Sur le Tour, il y a depuis des années deux grosses écuries ou les leaders sont presque interchangeables : Sky et Movistar. Avez-vous l’impression qu’AG2R se rapproche de ce modèle là ?

A l’offensive sur la dernière étape, Pierre Latour a finalement terminé le Dauphiné avec le maillot blanc – Photo ASO / A. Broadway

Il y en a aucun de nous qui est au niveau de Romain ou capable de jouer les premières places sur le Tour, mais on a vu, surtout en bosse, qu’on avait un gros collectif. Sur le Dauphiné, à chaque fois on avait encore beaucoup de mecs après les premières bosses et on a réussi à mettre en route plusieurs fois dans les cols, c’était bon signe. L’équipe prend confiance.

Sur le Tour, il y aura très peu d’étapes de transition entre Annecy et la veille de l’arrivée. Vous appréhendez cet enchaînement ?

Ça va être un enchaînement d’étapes difficiles, mais comme toujours ça dépendra de comment ça roule. Parfois une étape pour sprinteurs, s’il y a du vent et que ça roule toute la journée, ça crame aussi. Mais c’est sûr que quand tu prends 3000 mètres de dénivelés tous les jours, ça n’aide pas. Ça laissera de la fatigue et je pense qu’il y en aura forcément qui auront des journées sans.

Vous avez disputé votre premier Tour l’an dernier, qu’est-ce que vous en avez appris ?

Qu’il y a beaucoup plus d’engouement et de pression. Il y a toute la presse, c’est un truc de fou, c’est vraiment une autre dimension. Il n’y a que sur le Tour que c’est comme ça. C’est aussi plus nerveux, plus stressant.

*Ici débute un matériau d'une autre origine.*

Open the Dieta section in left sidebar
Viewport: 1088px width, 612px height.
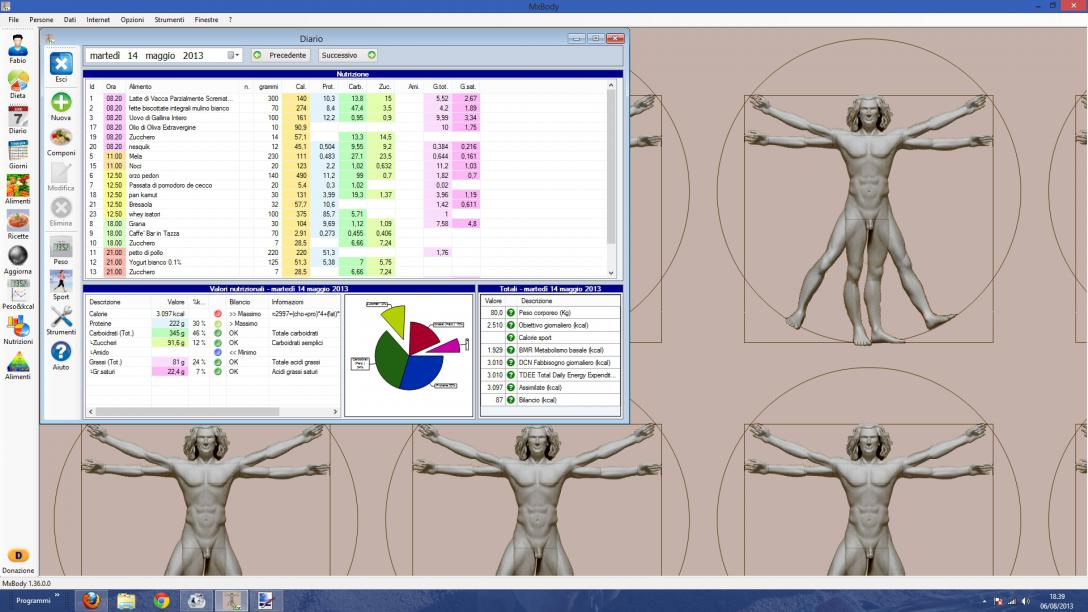18,82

Parfois, tout le monde veut se placer à 120 kilomètres de l’arrivée alors que ça ne sert à rien.

Vous aviez été surpris par l’ampleur de tout ce qui tourne autour du Tour ?

Même si on est un peu préparés, quand on arrive là-dedans ça surprend toujours un peu. Entre ce qu’on dit et la réalité… Quand tu le vois vraiment, tu te rends compte à quel point c’est spécial et unique.

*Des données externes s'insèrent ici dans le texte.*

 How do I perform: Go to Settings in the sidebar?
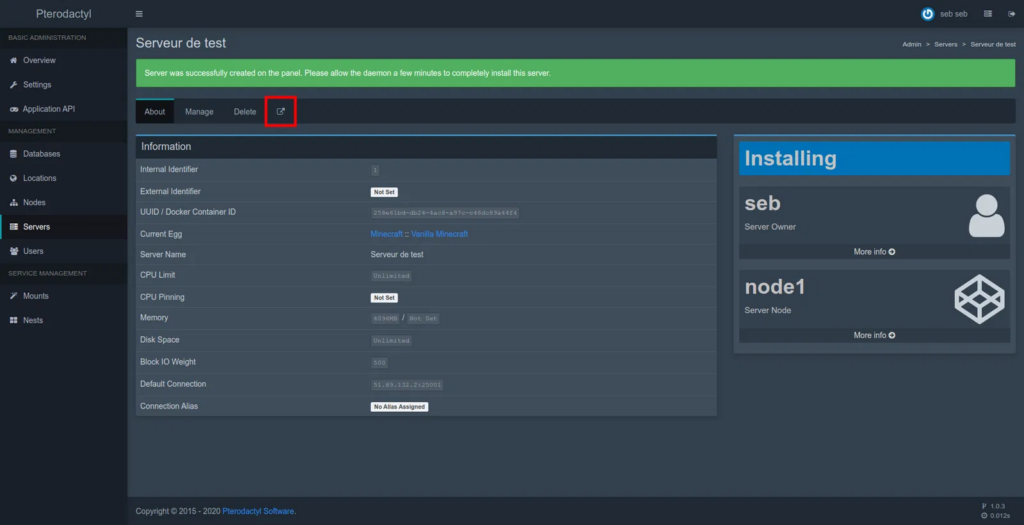point(37,85)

« Je pense que chaque saison, Romain a franchi un palier et que là il est encore meilleur que les deux dernières années. Donc oui, je pense que ça peut le faire. »

Pierre Latour

Est-ce qu’il y a des erreurs que vous avez faites et que vous allez pouvoir corriger ?

Bien sûr, on fait toujours des petites erreurs et on apprend avec les années. Moi je pense que sur les premières étapes j’ai bouffé vraiment beaucoup de jus à frotter tout le temps. Il faut que je sois plus détendu, moins stressé, parce que du coup la dernière semaine j’étais complètement cramé. Et puis pour finir je me suis cassé le bassin sur le chrono de Marseille (la veille de l’arrivée, ndlr), j’ai voulu prendre le virage un peu trop vite (rires).

Vous étiez trop focalisé sur le fait de rester proche de Romain ?

C’est ça, je voulais rester à ses côtés si jamais il avait un problème. En fait sur le Tour, le mieux est d’arriver à être toute l’équipe ensemble, comme un noyau. Mais moi j’ai un peu de mal avec ça, je traîne plutôt en queue de peloton pendant la course, alors là rester tout le temps devant ça m’a coûté de l’énergie.

Ca veut dire que cette année vous ferez moins cet effort ?

Non pas forcément, parce qu’avec l’expérience j’ai appris à rester davantage placé en me fatiguant moins. Romain a toujours été plus à l’aise que moi au niveau du placement donc il m’a donné des conseils, et courir avec lui, voir comment il fait, ça permet d’apprendre.

Romain justement, est-ce que vous le sentez encore plus fort que ces deux dernières années, capable d’aller chercher cette victoire finale ?

Oui je pense que chaque saison il a franchi un palier et que là il est encore meilleur que les deux dernières années. Donc oui, je pense que ça peut le faire.